■ **Auszug zum Lesen**
....................

Brian Deneke - Weil er ein Punk war

Es ist was faul im Staate Texas. Nur in Texas? Dies ist die Geschichte eines amerikanischen Punks, der von einem Redneck mit seinem 2-Tonnen-Caddy ermordet wurde. Mit dem Punk verlor die lokale Szene einen wie für jede Szene wichtigen Motor, einen Anpacker. Der Redneck hatte das Glück, ein aufrichtiger Kerl zu sein und "nur" einen Punk zu Tode zu fahren - er wurde freigesprochen. Das Land der unbegrenzten Möglichkeiten...

....................

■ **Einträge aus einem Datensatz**
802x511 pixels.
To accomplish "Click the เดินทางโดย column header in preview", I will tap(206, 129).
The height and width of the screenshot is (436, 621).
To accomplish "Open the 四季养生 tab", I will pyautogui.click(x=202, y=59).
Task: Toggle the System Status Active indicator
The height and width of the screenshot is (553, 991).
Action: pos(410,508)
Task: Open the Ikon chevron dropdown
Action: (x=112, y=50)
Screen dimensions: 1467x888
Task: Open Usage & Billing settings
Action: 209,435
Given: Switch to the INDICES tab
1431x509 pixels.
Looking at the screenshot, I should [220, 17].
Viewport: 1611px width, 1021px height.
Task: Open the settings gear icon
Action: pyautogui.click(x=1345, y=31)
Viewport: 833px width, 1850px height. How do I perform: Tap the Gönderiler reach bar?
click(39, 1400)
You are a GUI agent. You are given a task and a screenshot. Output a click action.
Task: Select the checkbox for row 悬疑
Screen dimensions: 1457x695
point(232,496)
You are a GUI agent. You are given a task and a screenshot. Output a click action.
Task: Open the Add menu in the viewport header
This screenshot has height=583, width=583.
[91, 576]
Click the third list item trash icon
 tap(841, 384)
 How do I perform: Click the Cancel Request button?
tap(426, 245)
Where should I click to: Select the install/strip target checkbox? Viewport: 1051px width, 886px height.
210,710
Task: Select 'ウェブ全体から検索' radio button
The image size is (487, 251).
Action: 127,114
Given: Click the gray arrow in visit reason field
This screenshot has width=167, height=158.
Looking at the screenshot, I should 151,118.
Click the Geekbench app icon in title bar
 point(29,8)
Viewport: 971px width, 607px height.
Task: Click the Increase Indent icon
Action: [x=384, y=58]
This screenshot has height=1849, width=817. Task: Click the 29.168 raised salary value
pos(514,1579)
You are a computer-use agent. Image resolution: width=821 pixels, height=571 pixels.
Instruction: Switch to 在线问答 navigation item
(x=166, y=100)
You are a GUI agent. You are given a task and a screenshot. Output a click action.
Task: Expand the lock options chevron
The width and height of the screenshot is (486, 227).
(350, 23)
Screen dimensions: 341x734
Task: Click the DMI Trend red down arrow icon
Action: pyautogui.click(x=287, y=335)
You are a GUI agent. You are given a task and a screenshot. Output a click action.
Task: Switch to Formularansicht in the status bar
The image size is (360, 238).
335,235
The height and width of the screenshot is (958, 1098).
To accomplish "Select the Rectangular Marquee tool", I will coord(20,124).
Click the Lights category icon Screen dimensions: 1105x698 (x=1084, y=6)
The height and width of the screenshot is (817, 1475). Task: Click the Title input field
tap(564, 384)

....................

■ **Ziel der Übung**
Schreibe den Auszug über Brian Deneke im Anschluss an seinen letzten Satz weiter. Die Zeilen werden hier nicht gebraucht.

■ **Antwort zur Übung**
Brian Deneke hatte zwei Spitznamen, die ihm von seinen Freunden gegeben wurden - Sunshine und Fist Magnet. Zwei ziemlich verschiedene Spitznamen und sie bezogen sich auf zwei unmittelbar zusammenhängende Eigenschaften seiner Person. Von seinen Freunden und Bekannten wird er einhellig als eine der freundlichsten und offensten Personen beschrieben, die sie je gekannt haben. Immer freundlich, immer gut gelaunt. Auf seiner Beerdigung lesen seine Tante und sein Onkel einen Brief von Eltern zweier Kinder im Vorschulalter vor; Sie hatten ihn einmal in einemm Restaurant gesehen und die Kinder hatten sich über seinen Iro gewundert - Brian kam zu ihnen und freundete sich spontan mit ihnen an. Deswegen Sunshine .Er wusste seine positive Energie zu nutzen und lockte viele Punkbands in das eigentlich eher verpennte 160.000 Seelen-Nest Amarillo, Texas.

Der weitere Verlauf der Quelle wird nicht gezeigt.